(How to complete this task): Look through the data below and report how many lines include "link". Only the number should be given.

Dataset records START

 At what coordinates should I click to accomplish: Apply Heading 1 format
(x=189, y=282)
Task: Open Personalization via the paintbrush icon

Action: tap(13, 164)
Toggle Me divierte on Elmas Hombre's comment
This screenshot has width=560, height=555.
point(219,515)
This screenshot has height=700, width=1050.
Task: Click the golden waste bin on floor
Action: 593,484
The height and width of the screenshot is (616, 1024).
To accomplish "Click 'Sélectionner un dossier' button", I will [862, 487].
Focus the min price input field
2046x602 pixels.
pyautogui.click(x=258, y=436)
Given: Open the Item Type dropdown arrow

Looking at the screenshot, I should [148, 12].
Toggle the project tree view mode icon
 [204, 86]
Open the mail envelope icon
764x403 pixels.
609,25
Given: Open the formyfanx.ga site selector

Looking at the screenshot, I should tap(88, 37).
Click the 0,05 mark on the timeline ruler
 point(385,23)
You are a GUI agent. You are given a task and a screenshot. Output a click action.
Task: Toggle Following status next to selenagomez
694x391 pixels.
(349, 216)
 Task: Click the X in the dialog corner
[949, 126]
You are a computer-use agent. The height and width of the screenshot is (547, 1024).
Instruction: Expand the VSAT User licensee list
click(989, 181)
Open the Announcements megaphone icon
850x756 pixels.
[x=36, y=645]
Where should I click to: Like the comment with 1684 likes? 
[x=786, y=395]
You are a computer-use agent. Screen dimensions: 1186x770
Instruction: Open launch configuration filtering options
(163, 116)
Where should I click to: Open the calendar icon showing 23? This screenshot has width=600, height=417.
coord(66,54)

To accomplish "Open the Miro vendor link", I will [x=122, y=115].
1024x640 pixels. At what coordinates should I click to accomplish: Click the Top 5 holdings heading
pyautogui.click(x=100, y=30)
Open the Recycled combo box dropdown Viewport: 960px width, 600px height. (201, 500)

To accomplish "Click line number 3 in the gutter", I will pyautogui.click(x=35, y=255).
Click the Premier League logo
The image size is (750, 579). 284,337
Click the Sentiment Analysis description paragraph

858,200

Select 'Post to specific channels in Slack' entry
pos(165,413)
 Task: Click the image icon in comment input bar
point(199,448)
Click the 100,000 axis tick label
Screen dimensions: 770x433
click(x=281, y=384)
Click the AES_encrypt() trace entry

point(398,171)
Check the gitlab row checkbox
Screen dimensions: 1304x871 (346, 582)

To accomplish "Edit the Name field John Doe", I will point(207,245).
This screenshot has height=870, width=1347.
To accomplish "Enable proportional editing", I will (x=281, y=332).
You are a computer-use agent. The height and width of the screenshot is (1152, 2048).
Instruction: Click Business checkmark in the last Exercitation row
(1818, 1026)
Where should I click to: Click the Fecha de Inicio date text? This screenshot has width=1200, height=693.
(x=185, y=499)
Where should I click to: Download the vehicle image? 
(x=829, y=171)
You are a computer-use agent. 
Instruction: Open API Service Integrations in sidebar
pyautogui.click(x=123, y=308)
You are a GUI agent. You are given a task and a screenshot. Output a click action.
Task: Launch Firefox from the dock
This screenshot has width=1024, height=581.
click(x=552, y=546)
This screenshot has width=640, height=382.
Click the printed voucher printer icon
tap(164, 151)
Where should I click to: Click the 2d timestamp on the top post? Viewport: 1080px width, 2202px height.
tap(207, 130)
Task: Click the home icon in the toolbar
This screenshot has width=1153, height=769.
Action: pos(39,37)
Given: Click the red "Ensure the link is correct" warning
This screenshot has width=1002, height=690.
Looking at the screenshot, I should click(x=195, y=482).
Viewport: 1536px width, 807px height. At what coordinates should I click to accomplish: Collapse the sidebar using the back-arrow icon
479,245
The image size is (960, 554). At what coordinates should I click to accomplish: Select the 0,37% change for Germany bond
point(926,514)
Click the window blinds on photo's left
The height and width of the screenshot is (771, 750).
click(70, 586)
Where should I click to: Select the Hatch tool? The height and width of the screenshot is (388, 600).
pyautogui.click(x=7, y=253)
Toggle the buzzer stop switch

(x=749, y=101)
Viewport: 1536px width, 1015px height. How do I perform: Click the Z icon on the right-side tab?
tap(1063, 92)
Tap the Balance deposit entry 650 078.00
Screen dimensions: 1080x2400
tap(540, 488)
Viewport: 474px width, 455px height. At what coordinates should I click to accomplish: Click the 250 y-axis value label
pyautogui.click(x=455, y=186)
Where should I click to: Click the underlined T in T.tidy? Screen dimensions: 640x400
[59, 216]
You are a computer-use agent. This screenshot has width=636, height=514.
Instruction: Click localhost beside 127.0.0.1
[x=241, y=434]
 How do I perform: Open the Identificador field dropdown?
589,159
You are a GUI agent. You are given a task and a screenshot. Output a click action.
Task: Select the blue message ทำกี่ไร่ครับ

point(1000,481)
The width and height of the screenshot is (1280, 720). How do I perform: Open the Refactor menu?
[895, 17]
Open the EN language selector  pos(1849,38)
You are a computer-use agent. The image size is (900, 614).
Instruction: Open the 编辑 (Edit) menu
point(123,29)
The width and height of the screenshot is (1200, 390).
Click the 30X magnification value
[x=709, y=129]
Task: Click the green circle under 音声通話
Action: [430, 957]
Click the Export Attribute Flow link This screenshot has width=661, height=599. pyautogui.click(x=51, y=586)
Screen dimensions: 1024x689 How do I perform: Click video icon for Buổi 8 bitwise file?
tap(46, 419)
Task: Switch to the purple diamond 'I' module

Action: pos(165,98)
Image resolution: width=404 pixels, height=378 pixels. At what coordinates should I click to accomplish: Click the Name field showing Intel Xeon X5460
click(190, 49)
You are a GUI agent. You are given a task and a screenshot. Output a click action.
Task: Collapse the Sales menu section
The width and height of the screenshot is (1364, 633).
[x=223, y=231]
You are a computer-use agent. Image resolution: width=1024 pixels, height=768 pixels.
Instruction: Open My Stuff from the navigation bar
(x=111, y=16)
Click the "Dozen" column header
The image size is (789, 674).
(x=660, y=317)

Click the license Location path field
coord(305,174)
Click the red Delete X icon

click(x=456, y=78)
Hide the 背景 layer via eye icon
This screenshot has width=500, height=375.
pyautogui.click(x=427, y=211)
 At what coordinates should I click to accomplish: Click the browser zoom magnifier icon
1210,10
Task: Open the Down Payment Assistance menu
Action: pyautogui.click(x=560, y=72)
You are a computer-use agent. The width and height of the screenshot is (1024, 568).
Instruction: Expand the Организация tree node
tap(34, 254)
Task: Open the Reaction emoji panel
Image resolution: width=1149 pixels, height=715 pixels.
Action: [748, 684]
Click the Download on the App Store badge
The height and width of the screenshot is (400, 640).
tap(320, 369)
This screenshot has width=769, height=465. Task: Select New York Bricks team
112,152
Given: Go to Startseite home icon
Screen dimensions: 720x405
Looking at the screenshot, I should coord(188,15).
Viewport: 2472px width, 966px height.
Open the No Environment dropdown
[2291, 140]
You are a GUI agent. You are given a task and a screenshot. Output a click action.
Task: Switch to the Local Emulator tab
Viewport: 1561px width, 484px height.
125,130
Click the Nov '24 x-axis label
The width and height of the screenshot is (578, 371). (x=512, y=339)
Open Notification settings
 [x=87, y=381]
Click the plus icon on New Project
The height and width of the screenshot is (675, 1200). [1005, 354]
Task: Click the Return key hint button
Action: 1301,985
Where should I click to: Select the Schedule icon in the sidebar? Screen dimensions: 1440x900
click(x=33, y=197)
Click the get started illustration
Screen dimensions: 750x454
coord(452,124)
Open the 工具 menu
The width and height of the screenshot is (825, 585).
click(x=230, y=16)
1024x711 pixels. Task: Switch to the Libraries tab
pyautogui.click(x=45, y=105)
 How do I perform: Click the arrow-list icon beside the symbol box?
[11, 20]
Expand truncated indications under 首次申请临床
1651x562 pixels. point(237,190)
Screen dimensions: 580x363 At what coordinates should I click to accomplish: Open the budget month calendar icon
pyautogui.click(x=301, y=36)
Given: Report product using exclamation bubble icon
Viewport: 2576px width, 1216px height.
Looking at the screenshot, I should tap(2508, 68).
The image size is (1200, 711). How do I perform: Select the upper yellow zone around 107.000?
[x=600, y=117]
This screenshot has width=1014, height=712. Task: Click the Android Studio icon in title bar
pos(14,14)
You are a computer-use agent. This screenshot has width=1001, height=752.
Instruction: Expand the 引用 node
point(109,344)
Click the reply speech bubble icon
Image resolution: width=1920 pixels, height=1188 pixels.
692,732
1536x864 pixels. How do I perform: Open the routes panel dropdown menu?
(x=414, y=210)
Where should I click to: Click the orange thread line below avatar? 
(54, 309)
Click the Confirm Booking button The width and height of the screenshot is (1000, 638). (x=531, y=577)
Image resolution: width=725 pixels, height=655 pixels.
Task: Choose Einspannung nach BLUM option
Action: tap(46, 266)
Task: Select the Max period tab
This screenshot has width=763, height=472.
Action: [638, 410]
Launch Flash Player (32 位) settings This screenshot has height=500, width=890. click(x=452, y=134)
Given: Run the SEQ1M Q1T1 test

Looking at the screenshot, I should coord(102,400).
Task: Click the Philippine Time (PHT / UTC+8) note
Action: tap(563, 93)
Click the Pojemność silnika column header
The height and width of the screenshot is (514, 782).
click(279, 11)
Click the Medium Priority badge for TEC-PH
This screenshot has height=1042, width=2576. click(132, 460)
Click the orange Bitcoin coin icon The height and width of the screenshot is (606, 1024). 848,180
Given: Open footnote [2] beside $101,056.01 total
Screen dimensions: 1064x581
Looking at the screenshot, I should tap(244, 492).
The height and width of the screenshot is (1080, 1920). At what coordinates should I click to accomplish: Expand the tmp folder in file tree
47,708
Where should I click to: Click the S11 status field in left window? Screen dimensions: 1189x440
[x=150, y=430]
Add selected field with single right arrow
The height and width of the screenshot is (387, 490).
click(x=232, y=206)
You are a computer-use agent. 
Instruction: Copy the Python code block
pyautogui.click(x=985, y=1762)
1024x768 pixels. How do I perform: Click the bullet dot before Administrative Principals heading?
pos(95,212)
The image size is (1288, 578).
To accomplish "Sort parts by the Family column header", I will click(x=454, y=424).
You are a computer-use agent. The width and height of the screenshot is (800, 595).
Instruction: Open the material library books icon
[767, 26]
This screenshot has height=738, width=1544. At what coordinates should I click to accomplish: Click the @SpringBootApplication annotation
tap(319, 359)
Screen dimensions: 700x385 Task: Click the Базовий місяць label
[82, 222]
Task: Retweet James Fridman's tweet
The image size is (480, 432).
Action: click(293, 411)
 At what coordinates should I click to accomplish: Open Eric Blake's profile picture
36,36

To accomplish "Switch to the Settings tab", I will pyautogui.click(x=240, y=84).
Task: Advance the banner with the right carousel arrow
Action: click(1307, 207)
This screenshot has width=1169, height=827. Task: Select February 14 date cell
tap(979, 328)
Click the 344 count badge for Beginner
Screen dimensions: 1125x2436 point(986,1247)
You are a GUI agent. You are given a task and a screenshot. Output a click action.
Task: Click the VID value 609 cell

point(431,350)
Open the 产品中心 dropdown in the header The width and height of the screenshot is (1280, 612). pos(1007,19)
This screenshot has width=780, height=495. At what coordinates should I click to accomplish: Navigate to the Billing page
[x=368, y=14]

Dataset records END

(Exercise output): 3